マッコウクジラとイルカ
異質な生物種との関係には多くの疑問点があがった。
観察結果によると、イルカの接触に対して、偉大なクジラたちは優しく挨拶を返し、愛情とも見られるサインを彼女に何度か返していた。
科学調査員のアレクサンダー・ウィルソンによれば、
「イルカは群れをなす哺乳類で、他の生物としばしば泳ぐこともある。
しかしながら、マッコウクジラは非常に遠い距離を移動しながら狩りを行い、深く水中に潜る。
また、彼らは非常にシャイで、他の生物が近くにいることを好まない。
したがって、イルカとこのように共生する例はこれまで観察されていない。」
という。
しかしながら、問題のイルカは正常とはいえなかった。
彼の背中はS字に湾曲しており、これがクジラの群れに受け入れられる何らかのきっかけとなったのではないかと研究者らは考えている。
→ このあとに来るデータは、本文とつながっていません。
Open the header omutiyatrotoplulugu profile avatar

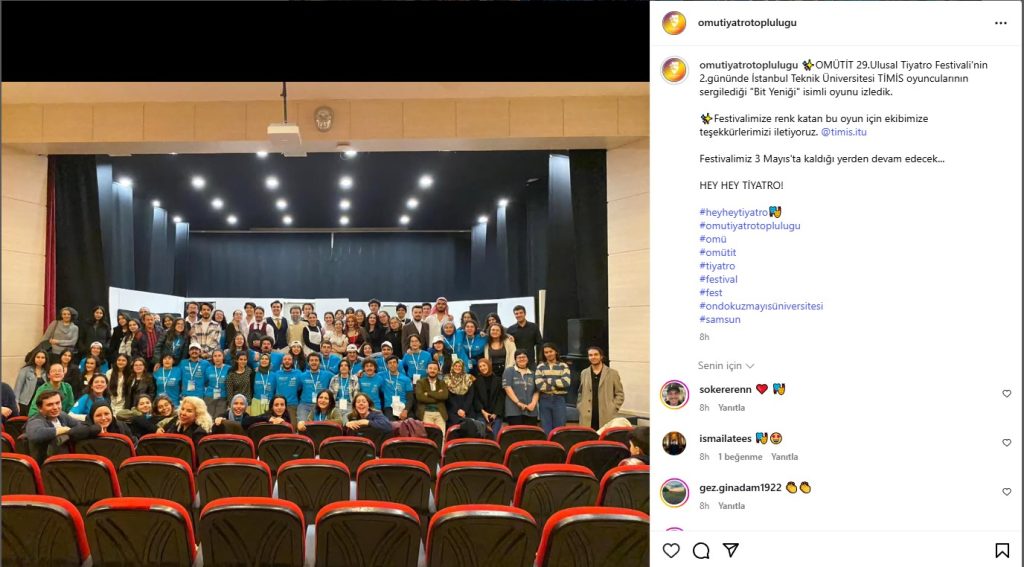(x=674, y=23)
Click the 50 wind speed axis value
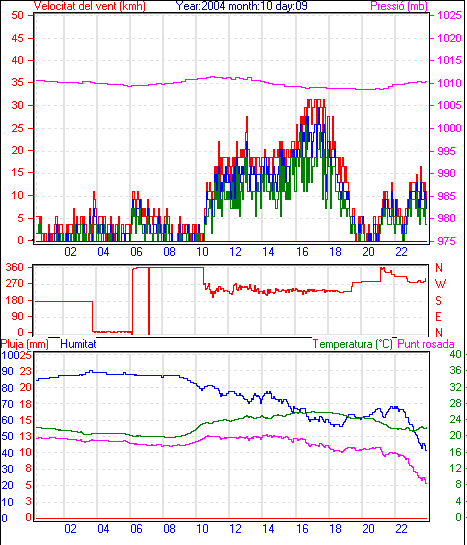Viewport: 467px width, 545px height. (x=17, y=15)
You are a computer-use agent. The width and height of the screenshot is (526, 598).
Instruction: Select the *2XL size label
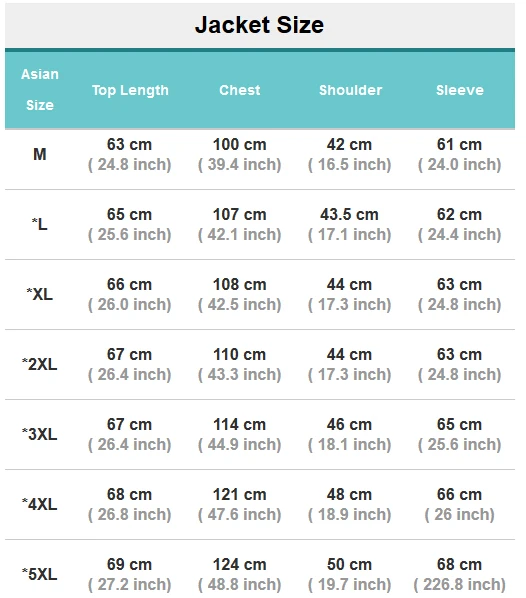(40, 364)
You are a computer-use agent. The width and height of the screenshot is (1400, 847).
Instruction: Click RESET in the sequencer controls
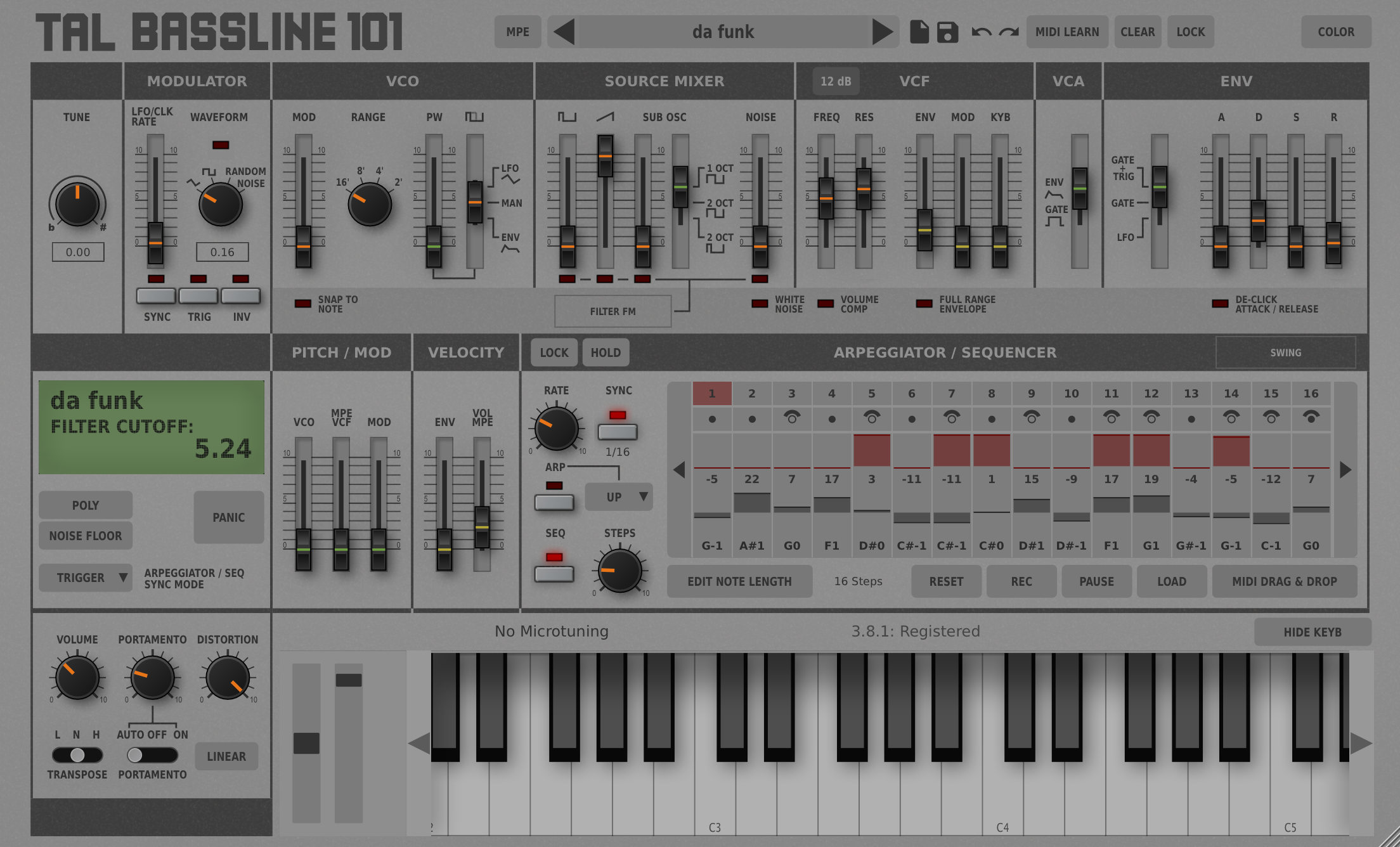point(946,581)
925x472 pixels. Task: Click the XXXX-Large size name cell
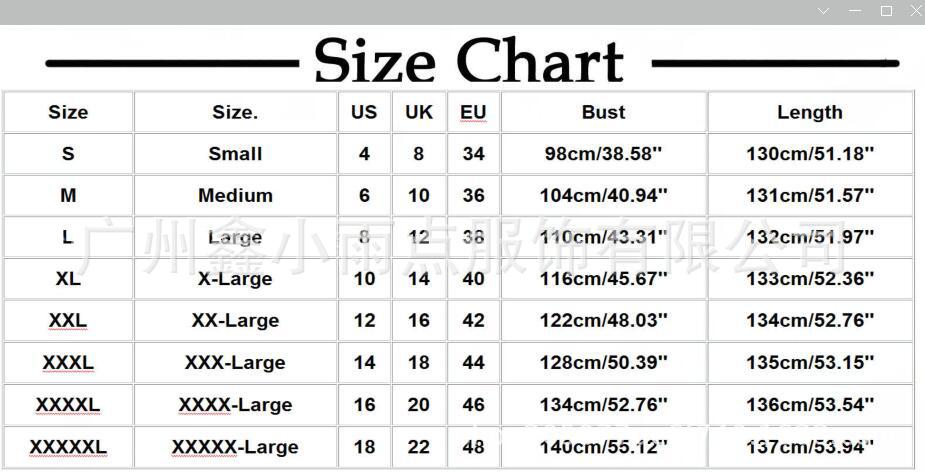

障害のあるこのイルカは、本来のイルカの群れについて行くことが困難で、イルカより動きがゆったりしたマッコウクジラの群れについて行くようになったのではないかと考えられている。また、単に異なる生物種であるという意識がないか、潜在的な捕食者から保護されるためではないかとも考えられる。
異なる生物種が仲良く共生することは自然界ではしばしば見られる。
こうした共生は短期間のみ行われ、たとえば捕食者から身を守ったり、食料を得る能力を増大させたりするために行われるものである。
社会的な動物が、感情のギャップを埋めるために他の動物と協力することもある。
しかし、恐ろしいマッコウクジラたちがなぜイルカを受け入れたのか。
研究者らは、イルカは、マッコウクジラの群れにとって脅威ではなく、その外観から、ただ幼いクジラとして歓迎されたのではないかと考えている。
クジラの群れはゆっくりと泳ぎ、大人のクジラが深く潜るときは、水面近くに必ず子供のクジラと守衛のクジラを置くため、このイルカはクジラの群れと共生することができるのだ、とアレクサンダー・ウィルソンは述べている。
英国セントアンドリュースの生物行動学者リューク・ランデルは、非常に稀な現象について、この観察が果敢に行われたものであることは認めながら、この状況下ではマッコウクジラの意識はそれほど重要ではないという。彼によると、マッコウクジラは単にイルカがいるのが嬉しいか、赤ちゃんクジラだと思っているかのどちらかだという。